The cluster specified above allows users to run experiments on an untainted p2.8xlarge instances with minor additions to their experiment configs. To create a cluster with tainted instances, see the Tainting Nodes section below.

To launch the cluster with eksctl, run:

eksctl create cluster --config-file <cluster config yaml>

Note

For an experiment to run, its config must be modified to specify a service account for S3 access . An example of this is provided in the Configuring Per-Task Pod Specs section of the Custom Pod Specs guide.

Creating a kubeconfig for EKS

After creating the cluster, kubectl should be used to deploy apps. In order for kubectl to be used with EKS, users need to create or update the cluster kubeconfig. This can be done with the command:

aws eks --region <region-code> update-kubeconfig --name <cluster_name>

Enabling GPU support

To use GPU instances, the NVIDIA Kubernetes device plugin needs to be installed. Use the following command to install the plugin:

# Deploy a DaemonSet that enables the GPUs.
kubectl apply -f https://raw.githubusercontent.com/NVIDIA/k8s-device-plugin/master/nvidia-device-plugin.yml

Enabling Autoscaler

Lastly, EKS requires manual deployment of an autoscaler. Save the following configuration in a new file such as determined-autoscaler.yaml:

apiVersion: apps/v1
kind: Deployment
metadata:
  name: cluster-autoscaler
  namespace: kube-system
  labels:
    app: cluster-autoscaler
spec:
  replicas: 1
  selector:
    matchLabels:
      app: cluster-autoscaler
  template:
    metadata:
      labels:
        app: cluster-autoscaler
      annotations:
        prometheus.io/scrape: 'true'
        prometheus.io/port: '8085'
    spec:
      serviceAccountName: cluster-autoscaler
      tolerations:
        - key: node-role.kubernetes.io/master
          operator: "Equal"
          value: "true"
          effect: NoSchedule
      containers:
        - image: k8s.gcr.io/autoscaling/cluster-autoscaler:v1.17.3
          name: cluster-autoscaler
          resources:
            limits:
              cpu: 100m
              memory: 300Mi
            requests:
              cpu: 100m
              memory: 300Mi
          command:
            - ./cluster-autoscaler
            - --v=4
            - --stderrthreshold=info
            - --cloud-provider=aws
            - --skip-nodes-with-local-storage=false
            - --expander=least-waste
            - --scale-down-delay-after-add=5m
            - --node-group-auto-discovery=asg:tag=k8s.io/cluster-autoscaler/enabled,k8s.io/cluster-autoscaler/<cluster-name>
          volumeMounts:
            - name: ssl-certs
              mountPath: /etc/ssl/certs/ca-certificates.crt
              readOnly: true
          imagePullPolicy: "Always"
      volumes:
        - name: ssl-certs
          hostPath:
            path: "/etc/ssl/certs/ca-bundle.crt"

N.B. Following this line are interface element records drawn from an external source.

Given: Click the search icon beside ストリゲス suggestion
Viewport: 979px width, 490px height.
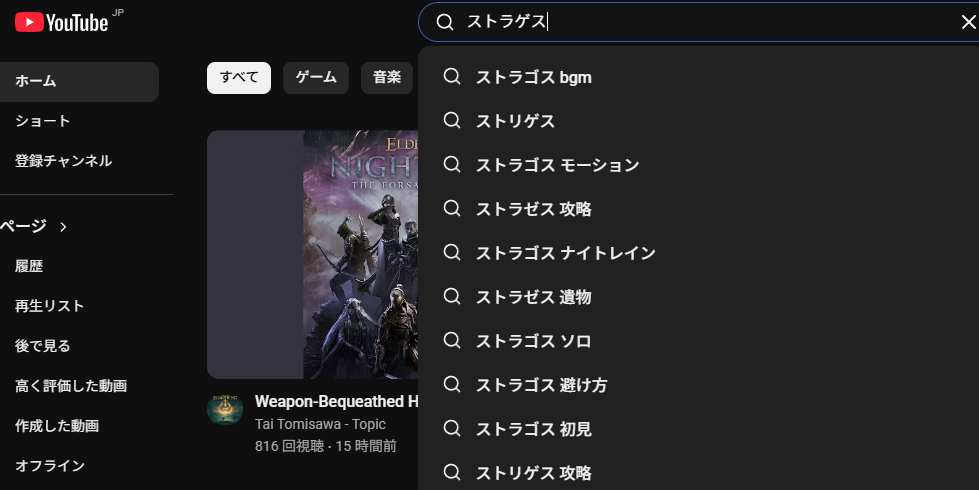Looking at the screenshot, I should pos(452,121).
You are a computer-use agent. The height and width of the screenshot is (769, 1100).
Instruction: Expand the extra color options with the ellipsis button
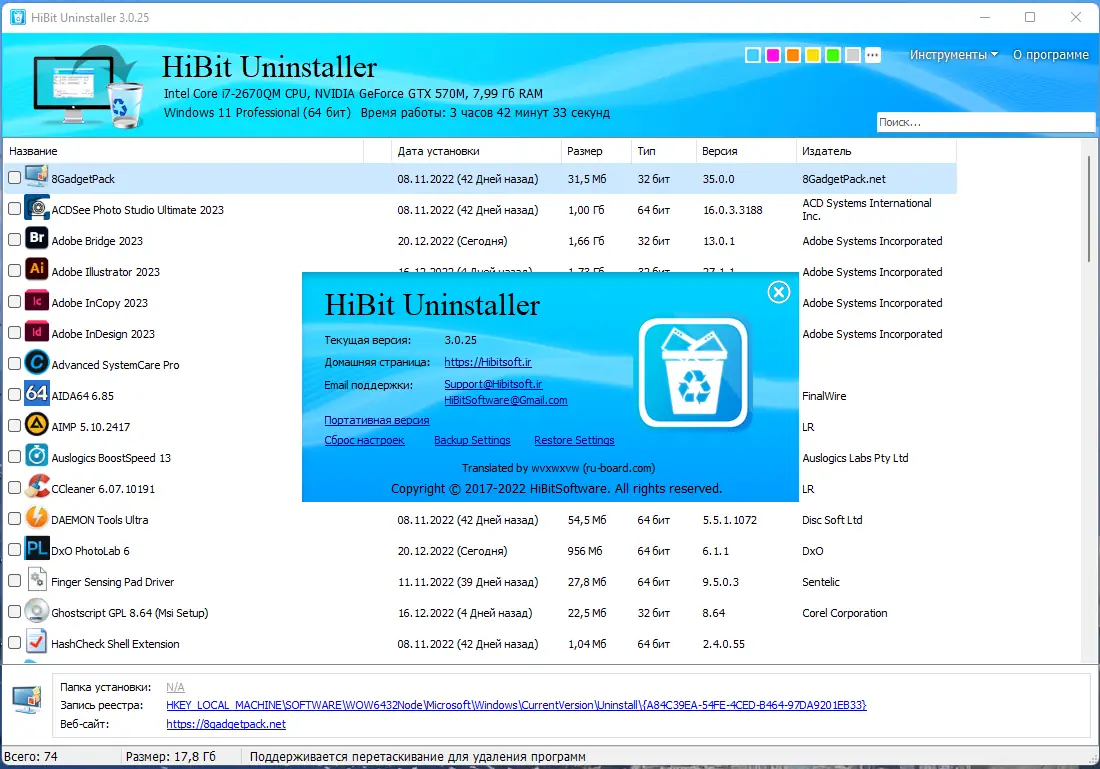872,55
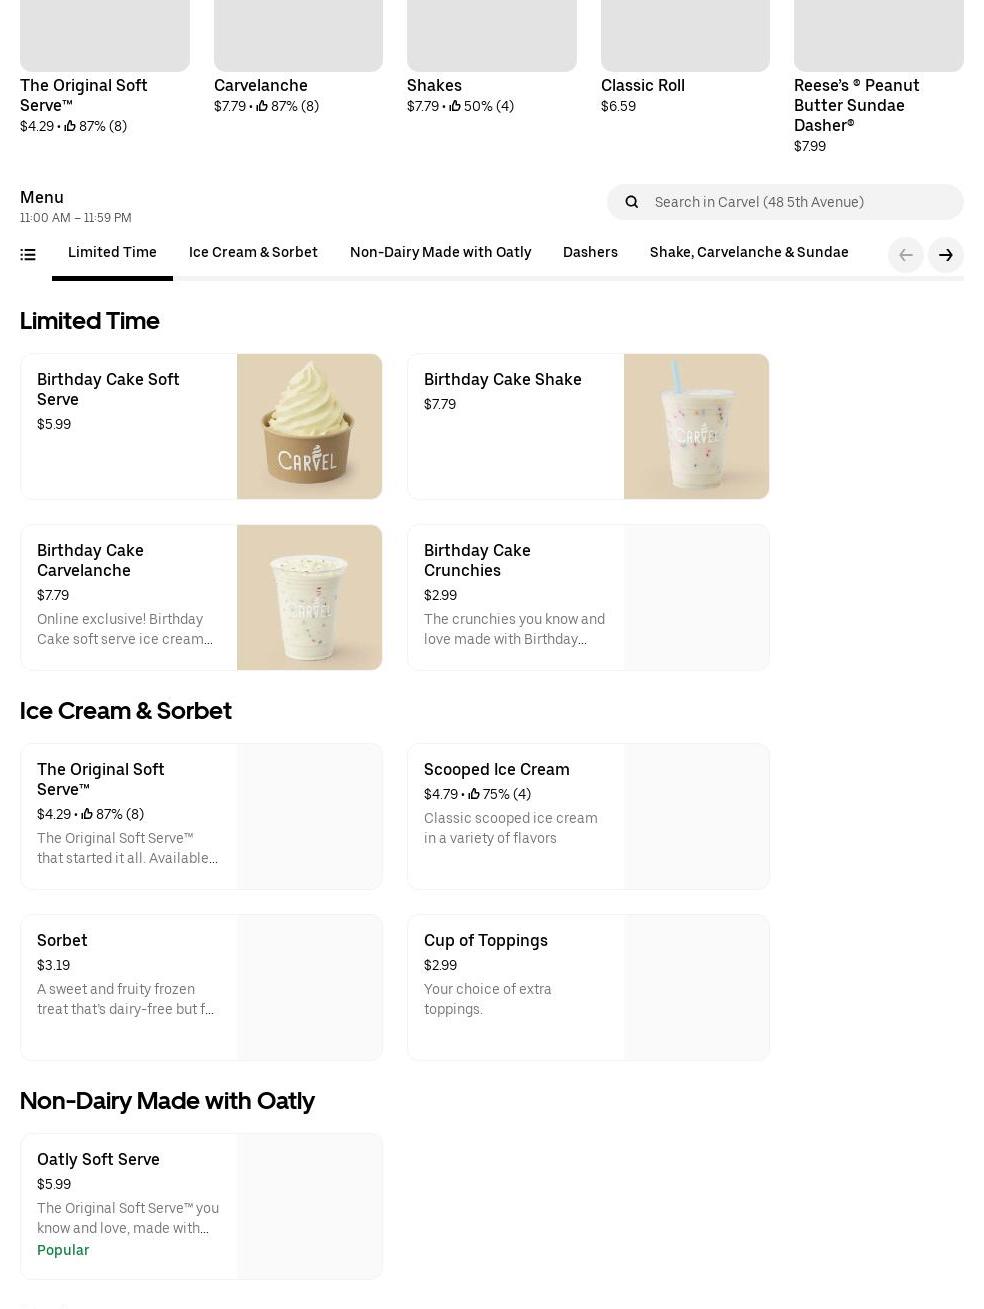984x1309 pixels.
Task: Select the Limited Time tab
Action: point(112,253)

To deploy an autoscaler that works with Determined, apply the official autoscaler configuration first, then apply the custom determined-autoscaler.yaml.

# Apply the official autoscaler configuration
kubectl apply -f https://raw.githubusercontent.com/kubernetes/autoscaler/master/cluster-autoscaler/cloudprovider/aws/examples/cluster-autoscaler-run-on-control-plane.yaml

# Apply the custom deployment
kubectl apply -f <cluster-autoscaler yaml, e.g. `determined-autoscaler.yaml`>

Changes to Experiment Config

To run an experiment with EKS, two additions must be made to the experiment config. A service account must be specified in order to allow Determined to save checkpoints to S3 and tolerances, if there are tainted nodes, must be listed for the experiment to be scheduled. An example of the necessary changes is shown here:

environment:
  pod_spec:
    ...
    spec:
      ...
      serviceAccountName: checkpoint-storage-s3-bucket
      # Tolerations should only be included if nodes are tainted
      tolerations:
        - key: <tainted-group-key, e.g p2.8xlarge-us-west-2b>
          operator: "Equal"
          value: "true"
          effect: "NoSchedule"

Details about pod configuration can be found in Per-Task Pod Specs.

Changes to Determined

Following the deployment of EKS, make sure that the necessary changes to Determined have been applied in order to successfully run experiments. These changes include adding the created S3 bucket to Determined’s Helm chart and specifying a service account in the default pod specs. When modifying the Helm chart to include S3, no keys or endpoint urls are needed. Additionally, if running on tainted nodes, be sure to add pod tolerations to the experiment spec to ensure they will get scheduled.

Managing an EKS Cluster

Node Taints

For general instructions on adding taints and tolerations to nodes, please see the Taints and Tolerations section in our Guide to Kubernetes. There, you can find an explanation of taints and tolerations, as well as instructions for using kubectl to add them to existing clusters.

It is important to note that if you use EKS to create nodes with taints, you must also add tolerations using kubectl; otherwise, Kubernetes will be unable to schedule pods on the tainted node.

To taint nodes, users will need to add a taint type and a tag to the node group specified in the cluster config from Creating the Cluster. An example of the modifications is shown for a p2.8xlarge node group:

- name: p2-8xlarge-us-west-2b
  ...
  taints:
    p2.8xlarge-us-west-2b: "true:NoSchedule"
  ...
  tags:
    ...
    k8s.io/cluster-autoscaler/node-template/taint/p2.8xlarge-us-west-2b: "true:NoSchedule"

Furthermore, tainting requires changes to be made to the GPU enabling DaemonSet and more additions to the experiment config. First, to change the DaemonSet, save a copy of the official version and make the following additions to its tolerations:

spec:
  tolerations:
  ...
  - key: p2.8xlarge-us-west-2b
    operator: Exists
    effect: NoSchedule

To modify the experiment config to run on tainted nodes, refer to the Changes to Experiment Config section.